As the Lax Kw’alaams community rejected a $1 billion offer from Pacific NorthWest LNG as compensation for a proposed natural gas project this week, the global energy community took notice. With the native tribe turning down such an enormous sum of money, the rejection could put a chill on Canada’s energy investment prospects. Worse, it also raised the possibility that Canada would be shut out of the vast Asian markets that it needs to offload the natural gas the United States no longer wants. But the reality is more nuanced than that.
Community engagement has become far more important for oil and gas projects, and in accordance with international best practices, indigenous communities should be involved in a process of free, prior, and informed consultation. Cases in Canada, and across the Western Hemisphere, have shown that agreement between governments, private firms, and indigenous communities is possible. And when done well, everyone stands to gain.
Pacific NorthWest LNG, which is owned by Malaysian national oil company Petronas plus Sinopec, JAPEX, Indian Oil Corporation, and Petroleum Brunei, has been negotiating with the Lax Kw’alaams band council since 2011. The major point of contention is over the impact of the project on local fisheries, in particular salmon. Both sides have commissioned environmental reviews that come to different conclusions. Pacific NorthWest has offered to build a bridge it argues will protect the area, but the community is dissatisfied with the solution. The Canadian Environmental Agency’s own review is due later this year. Related: Petronas Hoping To Buy First Nations Tribes’ Support For $1 Billion
This is not the first project to experience backlash on Canada’s Pacific Coast; nor will it be the last. There are proposals for 17 liquefied natural gas (LNG) projects and six pipelines in the works in northern British Columbia alone. Across Canada, there has been conflict with indigenous and environmental communities over a slew of energy infrastructure projects, including the $6.3 billion Northern Gateway pipeline, which would carry 525,000 barrels of oil per day from the oil sands to the West Coast and then to Asian markets. Enbridge, which is building the pipeline, has been told by the federal government it must do more to engage First Nations affected along the route.
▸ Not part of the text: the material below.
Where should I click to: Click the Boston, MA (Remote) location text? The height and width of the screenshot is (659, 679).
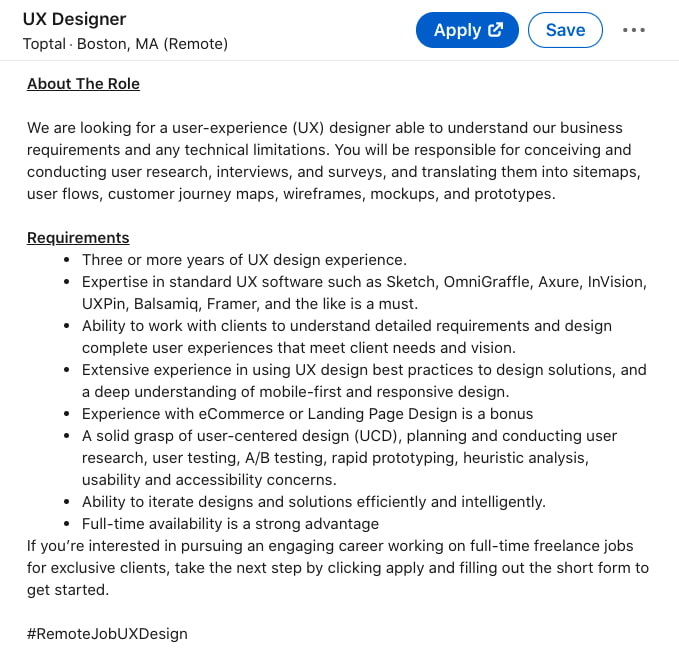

Social responsibility is hardly a new concept but the way in which it needs to be implemented has changed. Oil, gas and infrastructure companies in Canada are learning the hard way that throwing money and development projects at local communities is insufficient and sometimes harmful. Having seen so many projects delayed or blocked, corporate executives should take note. The same lesson is coming out of experiences from Australia to South America. Related: How Much Longer Can The Oil Age Last?
Canada has not ratified the International Labour Organization’s Convention 169 on indigenous and tribal peoples and the government has been criticized for its lack of engagement with aboriginal groups over large scale projects. Last year, a Supreme Court ruling gave greater rights to Canada’s indigenous communities to be consulted about projects affecting their territory. The Court, in line with international precedent, stopped short of granting a veto power.
Community concerns in Canada are only going to become an ever-greater hurdle in the future. It is promising that most oil and gas executives agree that it is cheaper to get community consultation right from the outset, and this is where the government’s responsibility to initiate and facilitate the process comes into play. And in many cases, indigenous communities welcome economic development and simply wish to engage in a transparent consultation process that recognizes their rights and addresses their concerns. Related: The Latest Casualty In Energy’s Hardest Hit Industry
In this case, the Lax Kw’alaams rejected the $1 billion offer and said in a press release that foregoing such a staggering sum hopefully “sends an unequivocal message this is not a money issue: this is environmental and cultural.” The group remains open to continue the dialogue and work with Pacific NorthWest LNG to find a solution. The band council’s press release explicitly acknowledges the economic benefits that oil and gas development could bring to their community and British Columbia as a whole.
For those concerned about Asian investors decamping to Canada’s competitors, both Australia and the US have their own problems. LNG projects in Australia are expensive, with one McKinsey & Co. study finding that it cost 20 - 30 percent more to build a project in Australia than in the US or East Africa. The United States, while moving ahead with LNG export projects still has a lot of legal hurdles through which to jump when exporting LNG to countries without a free trade agreement with the US.
At the end of the day, Canada’s Pacific Coast still holds enormous potential for LNG exports and this latest hurdle is not insurmountable. But Canada’s economic development and energy superpower status will rely on striking the right balance between private economic interests and social and environmental concerns. How proposals such as Pacific NorthWest LNG proceed will no doubt influence future projects’ success.